The total return including dividends from my green
portfolio has been 23.5% which I
guess is reassuring and shows that it's possible to invest ethically, align my
investments with my values and still make a decent return. Maybe it's just beginners luck!
As a whole, the portfolio has
delivered a total return of 21.9% over the past year which
takes account of all dealing costs - the best annual return by quite a margin for a decade.
Here's my portfolio returns covering the past 10 years.
|(click to enlarge)|
A sum of
£1,000 at the start of 2010 has more than doubled to £2,220 and an average annualised
return over the past 10 years of 8.3%. This has enabled me to take my 4% income
each year since moving to early retirement in 2008 and leaving some held back
to build reserves.
popular this year have been:
1. My Index
Funds Under The Spotlight (link)
LS 60 - Year 4 Update
4. Orsted -
Up to Speed on Climate Emergency (link)
My Portfolio of Fossil Fuels (link)
7. We Are
Leaving the EU...At Last!
My thanks to The Investor from Monevator for the ongoing links throughout the past year (despite our opposite views on Brexit!)
In these times of low interest rates
and corresponding low returns from cash deposits, for a little more risk, an
average annualised return of over 8% over the past decade is for me very
acceptable. Return on my investments have been positive in 9 of the past 11 years.
Obviously as a grandfather to five, I
am concerned about the climate emergency and how badly it will impact the world
over the coming years. The devastating images we have seen from Australia in
recent weeks should be a warning of
what's coming down the line for the planet if we carry on with business as
usual. Hopefully in the coming year we will get some real leadership and start
to reverse the warming otherwise the consequences are dire. Either way I am in
no doubt that the global economy will be affected including equities which is
why I have moved my portfolio to climate-friendly alternatives.

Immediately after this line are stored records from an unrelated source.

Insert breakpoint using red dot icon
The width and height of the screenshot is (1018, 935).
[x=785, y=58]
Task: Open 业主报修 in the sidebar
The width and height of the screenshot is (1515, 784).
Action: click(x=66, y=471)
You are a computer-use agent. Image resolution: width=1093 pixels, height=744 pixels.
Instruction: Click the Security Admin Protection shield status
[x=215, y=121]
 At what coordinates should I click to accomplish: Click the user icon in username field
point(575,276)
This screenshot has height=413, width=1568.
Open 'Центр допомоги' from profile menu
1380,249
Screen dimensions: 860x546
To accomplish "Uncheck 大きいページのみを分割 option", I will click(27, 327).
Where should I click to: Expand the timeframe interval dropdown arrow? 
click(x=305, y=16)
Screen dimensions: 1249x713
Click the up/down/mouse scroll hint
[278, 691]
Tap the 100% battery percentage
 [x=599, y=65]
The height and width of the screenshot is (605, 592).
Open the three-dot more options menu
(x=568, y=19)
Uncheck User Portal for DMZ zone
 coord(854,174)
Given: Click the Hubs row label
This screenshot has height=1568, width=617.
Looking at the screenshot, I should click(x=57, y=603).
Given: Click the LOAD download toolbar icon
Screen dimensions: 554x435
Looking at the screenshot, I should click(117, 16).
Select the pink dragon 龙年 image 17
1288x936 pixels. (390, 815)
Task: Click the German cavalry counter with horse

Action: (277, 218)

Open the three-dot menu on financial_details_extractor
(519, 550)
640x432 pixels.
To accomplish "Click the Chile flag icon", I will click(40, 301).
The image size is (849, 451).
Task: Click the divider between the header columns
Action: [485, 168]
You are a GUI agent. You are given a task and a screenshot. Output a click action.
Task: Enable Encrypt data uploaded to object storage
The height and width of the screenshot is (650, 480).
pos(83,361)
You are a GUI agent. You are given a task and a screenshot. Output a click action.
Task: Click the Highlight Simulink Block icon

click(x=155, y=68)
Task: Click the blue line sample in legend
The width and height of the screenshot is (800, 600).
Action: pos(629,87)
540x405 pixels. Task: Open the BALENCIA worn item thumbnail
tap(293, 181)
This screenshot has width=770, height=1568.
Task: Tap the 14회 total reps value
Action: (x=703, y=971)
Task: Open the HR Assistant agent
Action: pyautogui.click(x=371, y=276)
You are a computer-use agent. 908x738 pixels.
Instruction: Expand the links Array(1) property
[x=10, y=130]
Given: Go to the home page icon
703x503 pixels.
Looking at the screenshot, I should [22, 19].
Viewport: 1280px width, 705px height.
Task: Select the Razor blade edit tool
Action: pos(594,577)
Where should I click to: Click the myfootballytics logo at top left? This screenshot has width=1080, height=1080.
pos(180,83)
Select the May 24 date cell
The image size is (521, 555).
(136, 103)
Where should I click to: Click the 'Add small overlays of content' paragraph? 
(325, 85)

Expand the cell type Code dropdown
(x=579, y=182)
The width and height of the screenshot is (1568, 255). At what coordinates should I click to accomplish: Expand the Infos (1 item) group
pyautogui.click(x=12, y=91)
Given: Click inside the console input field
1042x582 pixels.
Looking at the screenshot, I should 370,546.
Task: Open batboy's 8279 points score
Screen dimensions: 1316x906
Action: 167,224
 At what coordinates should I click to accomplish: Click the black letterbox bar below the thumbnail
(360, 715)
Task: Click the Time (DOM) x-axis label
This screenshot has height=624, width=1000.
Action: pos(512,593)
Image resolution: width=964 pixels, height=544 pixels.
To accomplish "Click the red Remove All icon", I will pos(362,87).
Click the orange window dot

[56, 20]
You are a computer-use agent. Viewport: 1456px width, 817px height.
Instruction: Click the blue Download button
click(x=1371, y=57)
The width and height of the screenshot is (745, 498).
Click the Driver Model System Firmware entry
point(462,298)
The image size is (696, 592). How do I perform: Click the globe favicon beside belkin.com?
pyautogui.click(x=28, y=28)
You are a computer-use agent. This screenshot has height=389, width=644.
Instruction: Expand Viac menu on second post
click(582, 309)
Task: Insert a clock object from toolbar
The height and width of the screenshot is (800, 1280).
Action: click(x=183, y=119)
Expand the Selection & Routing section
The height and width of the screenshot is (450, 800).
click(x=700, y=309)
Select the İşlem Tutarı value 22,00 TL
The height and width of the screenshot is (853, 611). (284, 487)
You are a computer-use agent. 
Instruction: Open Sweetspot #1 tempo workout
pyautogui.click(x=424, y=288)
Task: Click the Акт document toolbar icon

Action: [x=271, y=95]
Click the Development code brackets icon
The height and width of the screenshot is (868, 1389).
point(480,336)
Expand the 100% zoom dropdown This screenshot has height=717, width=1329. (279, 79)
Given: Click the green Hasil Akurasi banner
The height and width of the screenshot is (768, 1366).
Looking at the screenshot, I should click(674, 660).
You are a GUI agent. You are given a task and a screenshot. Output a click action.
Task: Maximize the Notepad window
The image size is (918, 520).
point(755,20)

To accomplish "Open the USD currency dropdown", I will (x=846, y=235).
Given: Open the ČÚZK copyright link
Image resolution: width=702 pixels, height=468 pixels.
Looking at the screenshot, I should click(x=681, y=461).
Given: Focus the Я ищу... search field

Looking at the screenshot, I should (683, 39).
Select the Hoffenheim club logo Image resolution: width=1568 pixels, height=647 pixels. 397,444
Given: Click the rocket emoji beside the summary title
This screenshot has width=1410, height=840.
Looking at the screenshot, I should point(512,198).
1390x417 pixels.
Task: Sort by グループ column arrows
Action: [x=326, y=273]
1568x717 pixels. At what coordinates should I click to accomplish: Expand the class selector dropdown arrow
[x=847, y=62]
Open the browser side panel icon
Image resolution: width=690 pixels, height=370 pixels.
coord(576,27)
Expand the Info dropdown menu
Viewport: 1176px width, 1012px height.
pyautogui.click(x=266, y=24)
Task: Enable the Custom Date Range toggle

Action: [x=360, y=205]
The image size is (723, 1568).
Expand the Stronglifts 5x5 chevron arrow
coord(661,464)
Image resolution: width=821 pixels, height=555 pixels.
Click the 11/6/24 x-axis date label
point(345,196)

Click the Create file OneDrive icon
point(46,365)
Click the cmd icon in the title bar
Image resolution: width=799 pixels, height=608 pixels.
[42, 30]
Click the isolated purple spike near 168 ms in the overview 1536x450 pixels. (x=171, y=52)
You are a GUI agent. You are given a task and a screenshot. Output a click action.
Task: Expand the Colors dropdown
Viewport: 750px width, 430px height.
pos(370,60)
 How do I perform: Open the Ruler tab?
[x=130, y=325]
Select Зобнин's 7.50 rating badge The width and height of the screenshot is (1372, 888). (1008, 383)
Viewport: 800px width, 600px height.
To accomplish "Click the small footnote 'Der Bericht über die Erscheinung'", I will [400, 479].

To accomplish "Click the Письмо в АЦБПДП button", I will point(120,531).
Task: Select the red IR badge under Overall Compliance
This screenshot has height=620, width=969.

I think it's fairly obvious that we just cannot continue with our current economic model pursuing GDP growth and unlimited consumption above everything. What exactly is the point if we end up with an uninhabitable planet in 50 years time? And as an investor, I am a part owner of everything I choose to hold in my portfolio so I have a responsibility for what those companies do or don't do. I have come to the conclusion that it's totally unacceptable to be a part owner - however small - of the big oil companies that continue to be the big drivers of climate change.
For me at this stage, investing is no
longer about finding the best strategy to maximise returns. It's more about
directing my resources towards those areas that are trying to promote a
sustainable planet and avoiding the fossil fuel companies and associates which
refuse to change and that have little or no regard for our environment. If
supporting those greener companies can also deliver a decent return on capital,
then that will be a bonus but it's no longer my primary driver.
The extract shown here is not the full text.